- Documento da administração de Donald Trump apresenta uma linha de atuação para “corrigir” a trajetória da Europa, com interferência na soberania europeia e apoio a partidos pró-MAGA.
- A estratégia visa debilitar a União Europeia, aproximar a Europa de posições iliberais e pressionar pela independência de defesa e de geopolítica.
- O texto cita uso de redes sociais e respaldo a partidos ultraconservadores, incluindo formações próximas ao MAGA, para influenciar escolhas políticas na Europa.
- Há ameaça de recuar acordos comerciais ou ajustar tarifas caso a Europa flexibilize regras tecnológicas, segundo fontes internas.
- Reações na Europa vão desde alertas sobre risco de interferência até pedidos de manter a aliança, com especialistas destacando a expectativa de maior independência europeia em defesa e geopolítica.
O documento divulgado pela administração Trump aponta planos para “corrigir” a trajetória da Europa, com interferência política e apoio a partidos pró-MAGA. A estratégia visa pressionar pela independência de defesa e por uma geopolítica europeia menos alinhada ao modelo liberal internacional.
Relacionamentos transatlânticos vinham em deterioração: queda da cooperação regulatória, guerra comercial e sinal de mudança de postura dos EUA frente à UE. O material descreve uma linha de atuação para influenciar decisões políticas de Estados-membros, com foco em aliados que defendem visões nacionalistas.
A publicação, feita na madrugada entre quarta e quinta-feira, marca diretrizes da Administração sobre o desafio europeu.
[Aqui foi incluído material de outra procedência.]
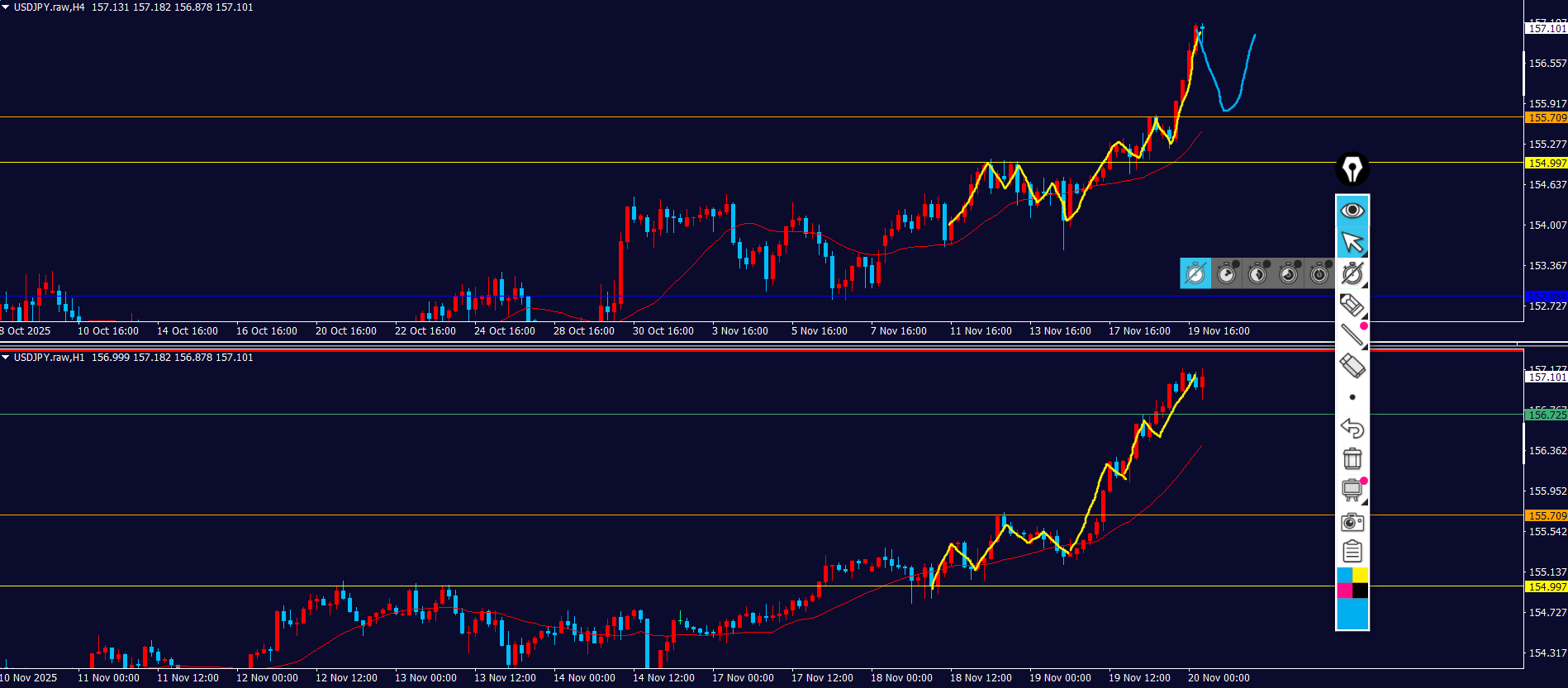Expand the USDJPY.raw,H4 chart title arrow
Screen dimensions: 1568x688
click(6, 7)
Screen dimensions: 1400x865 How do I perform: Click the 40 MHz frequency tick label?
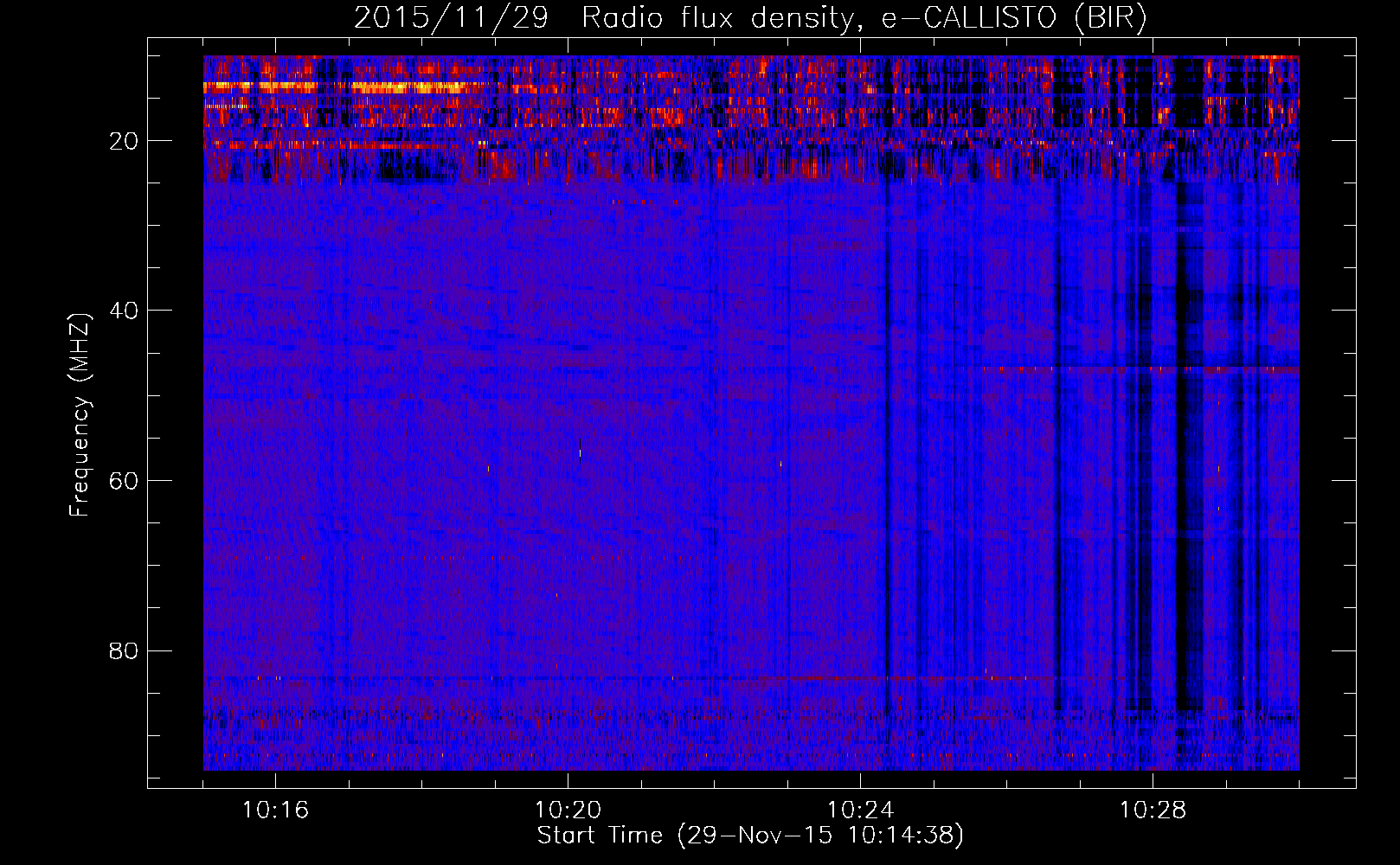click(125, 311)
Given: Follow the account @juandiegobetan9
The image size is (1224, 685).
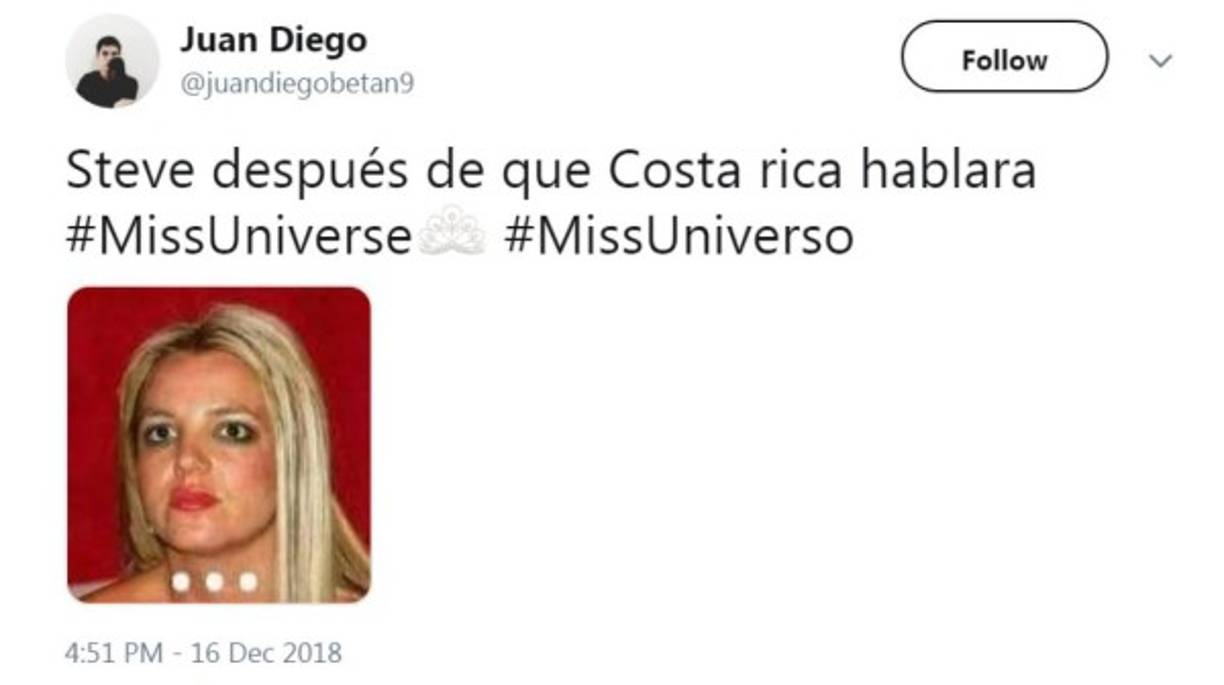Looking at the screenshot, I should point(1004,58).
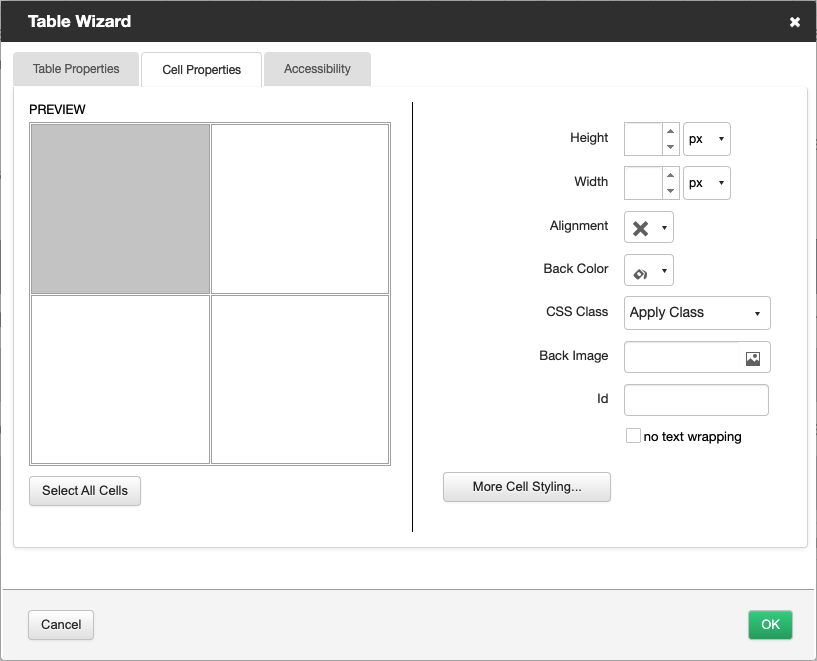Screen dimensions: 817x661
Task: Click the px unit arrow beside Height
Action: pyautogui.click(x=720, y=139)
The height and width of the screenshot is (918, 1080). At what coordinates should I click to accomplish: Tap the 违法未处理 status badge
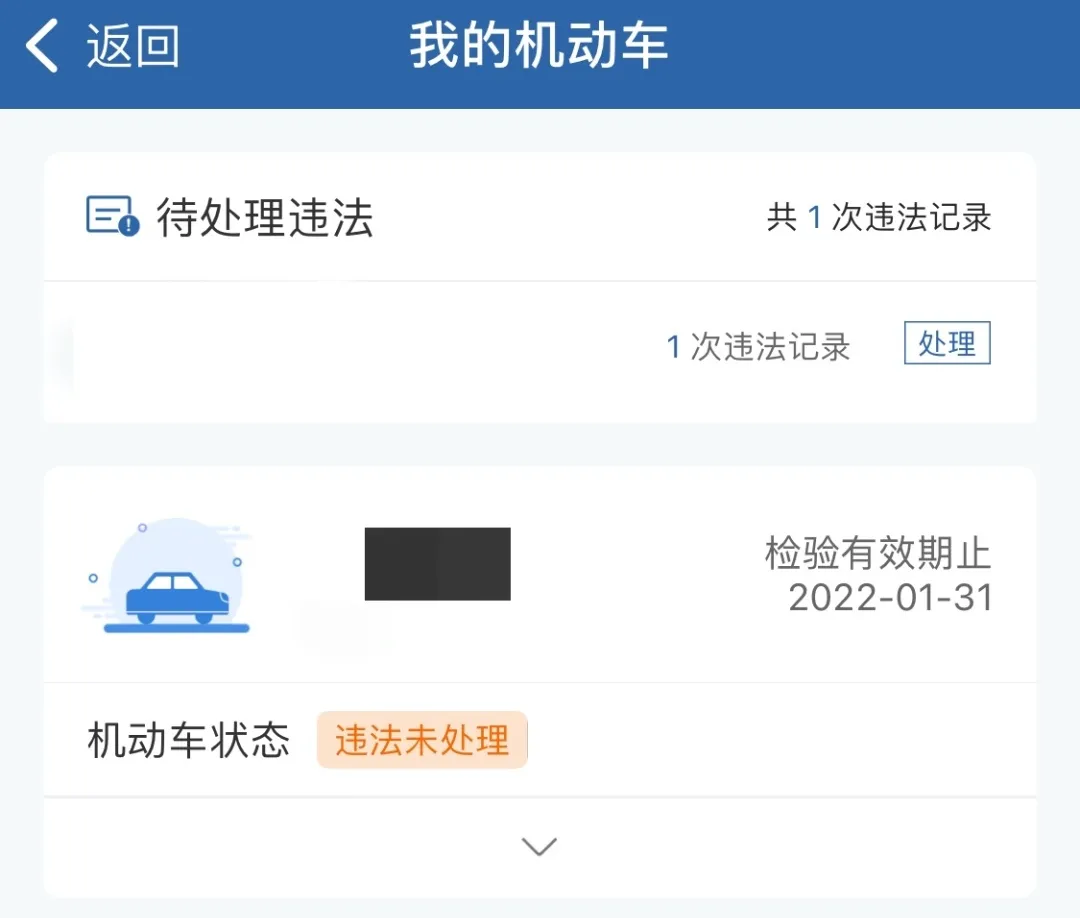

O objetivo, segundo o texto, é ajudar a Europa a reverter sua trajetória atual, fortalecendo resistência a políticas apoiadas pela UE como bloco.
A leitura do documento sugere a preferência por tratar diretamente com indivíduos e movimentos específicos, em vez de interlocutores formais da União Europeia. Analistas destacam que isso pode reduzir a coesão entre os 27 países e 450 milhões de habitantes.
Especialistas avaliam que a estratégia tem semelhanças com táticas de potências concorrentes, mas com respaldo teórico de alinhamento entre interesses americanos e setores pró-MAGA. A ideia é ampliar influência sobre governos e partidos europeus com menor regulação e proteção de dados.
Para observadores, a ofensiva é um marco que sinaliza uma mudança na relação entre democracia liberal europeia e a política externa dos EUA. Avaliam que o documento revela uma visão de antagonismo entre o que se conhece como ordem multilateral e a agenda americana atual.
Na UE, a reação varia entre ceticismo e cautela. Representantes de segurança e defesa reforçam a necessidade de ações para reduzir vulnerabilidades e depender menos de Estados Unidos, ao mesmo tempo em que preservam a cooperação com Washington.
Alguns integrantes da vida política europeia destacam, porém, a importância de manter a cooperação com os EUA diante de ameaças comuns, como desafios de segurança e agressões de atores externos. A discussão pública enfatiza a necessidade de reforçar defesa e autonomia estratégica.
Fica evidente que a administração americana busca moldar o debate político interno de países da UE, o que, segundo analistas, representa um desafio inédito para a segurança europeia. As autoridades europeias analisam maneiras de responder sem romper alianças necessárias.
Hans Kribbe, pesquisador, resume o debate ao perguntar se a Europa quer manter sua independência ou aceitar um papel subordinado na geopolítica. O cenário atual exige avaliação cuidadosa de cada passo para evitar distorções graves.